This Week’s Odd and Amusing Environmental News Roundup

To help you ease into the weekend, here are links to a few lighter stories that caught my attention this week. A two-headed lizard with sibling rivalry issues, applying deodorant to landfills, a water aerobics class disrupted by a crocodile, and more.


--Each year, Creative Review asks a different person to create a cover image based on a capital ‘A’ for the annual May. This year’s letter was grown in an immunology lab, using pollen cells. The folks over at Nature’s Great Beyond blog suggest a name for the new font: “Cell-vetica”.

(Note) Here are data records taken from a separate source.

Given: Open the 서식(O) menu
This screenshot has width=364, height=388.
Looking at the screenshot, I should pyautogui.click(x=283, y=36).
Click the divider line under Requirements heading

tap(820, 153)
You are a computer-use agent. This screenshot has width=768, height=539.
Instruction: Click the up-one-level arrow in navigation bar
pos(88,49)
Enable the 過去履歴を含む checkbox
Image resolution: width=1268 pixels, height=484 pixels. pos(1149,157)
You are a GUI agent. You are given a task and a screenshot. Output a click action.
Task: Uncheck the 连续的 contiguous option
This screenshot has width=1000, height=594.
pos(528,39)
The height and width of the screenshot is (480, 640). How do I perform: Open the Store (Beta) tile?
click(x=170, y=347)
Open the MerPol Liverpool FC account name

-- Biologists have found a two-headed lizard…with sibling rivalry issues: It eats from both heads, but apparently the head that’s bigger has tried to attack the smaller one.

--Deodorant covers up body odor, so why not apply it to smelly landfills? That’s what Beijing is doing. “After a dousing from the spray—which is made from plant extracts—the rubbish is then covered with odour-eating sheets,” the BBC reports.

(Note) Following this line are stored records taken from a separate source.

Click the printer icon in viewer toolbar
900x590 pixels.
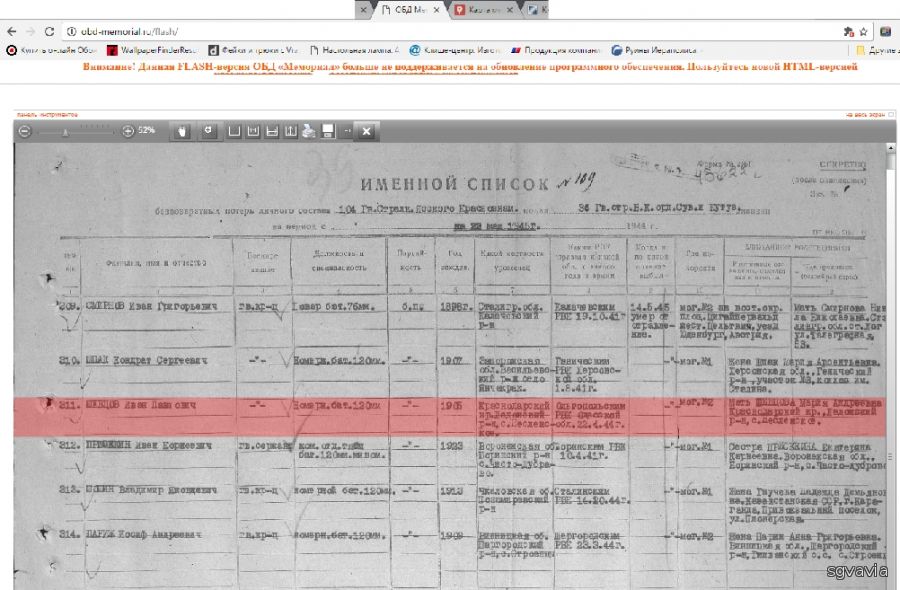point(309,131)
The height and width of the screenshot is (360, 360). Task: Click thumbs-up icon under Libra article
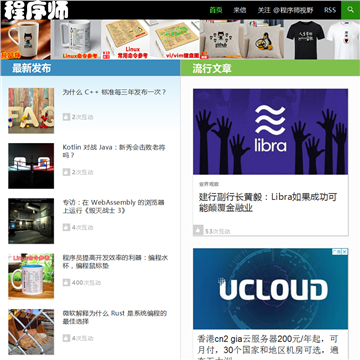click(x=198, y=230)

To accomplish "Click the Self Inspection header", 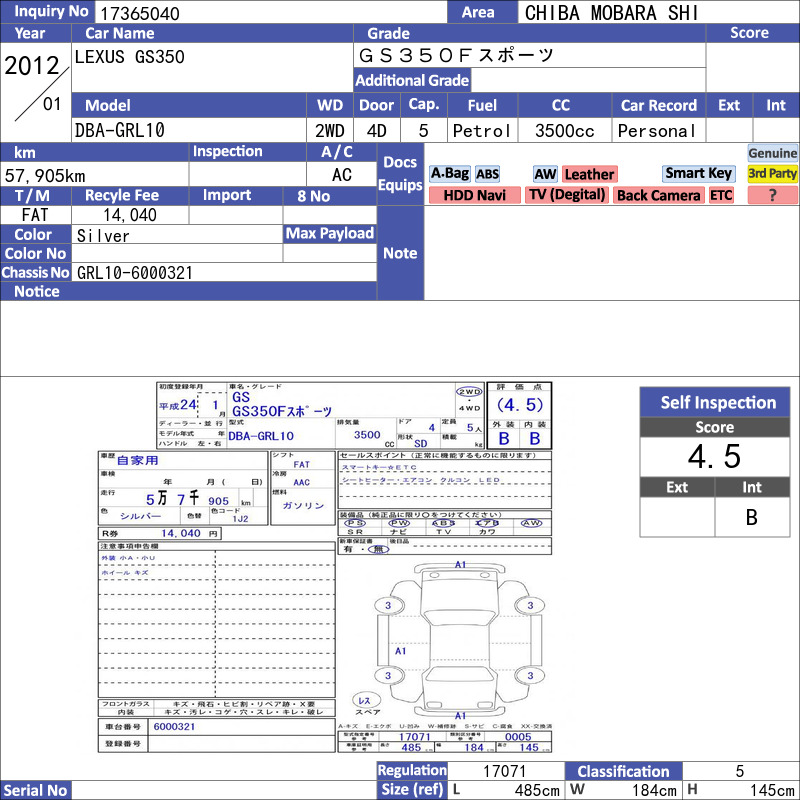I will coord(714,402).
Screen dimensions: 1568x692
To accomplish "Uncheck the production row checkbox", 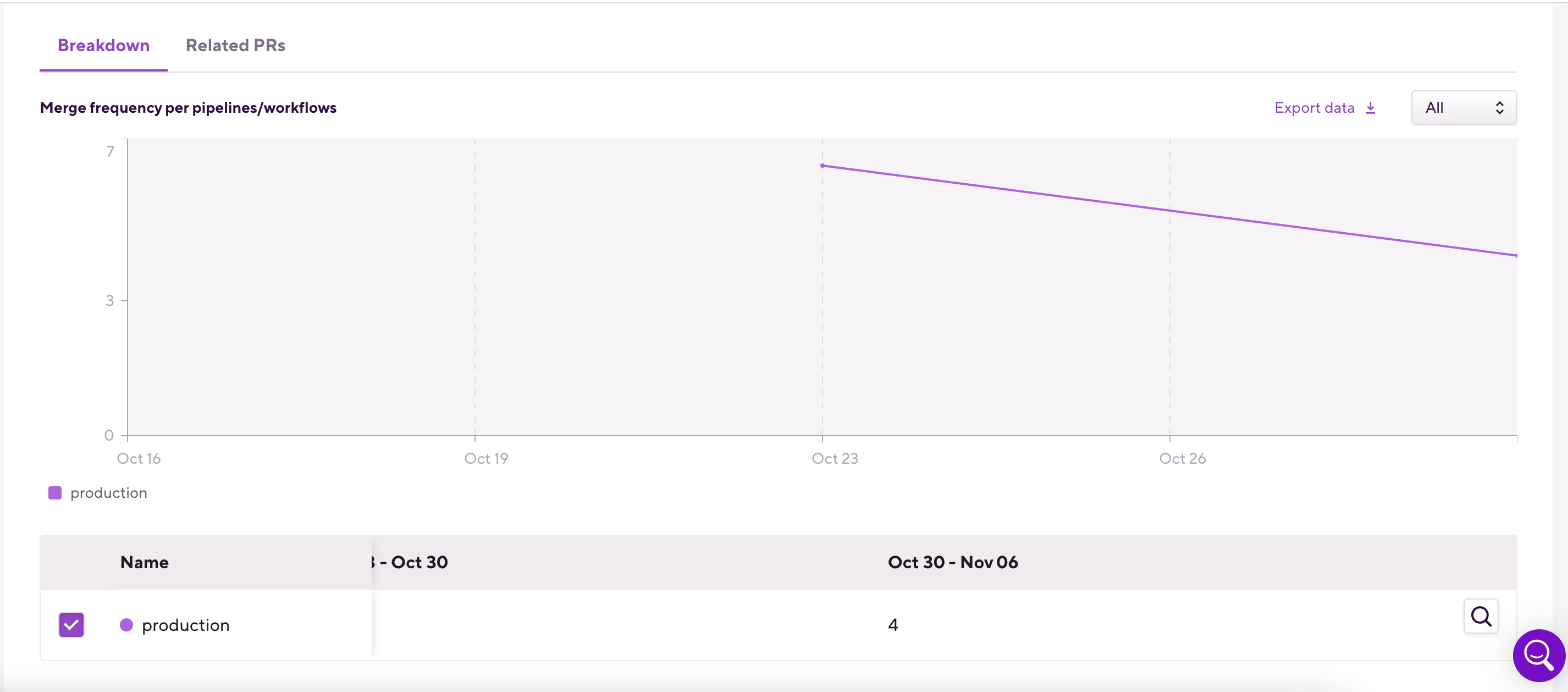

--Many people will use the flimsiest excuses to avoid exercising, but the women in an Australian water aerobics class merely waited for a ranger to collect the crocodile swimming in their pool before getting on with their training. [Photo: Benchill, Wikimedia Commons]

--Here’s the description from a popular YouTube video posted on Monday, April 19: “One squirrel lies dead in the road but his friend fights off the crows who come to eat him.” That’s right, a squirrel drives off a murder of crows. Aw, sweet. Or is it? Given that squirrels are omnivores (check out this squirrel eating a bird), this critter might be protecting its meal, not its buddy’s body.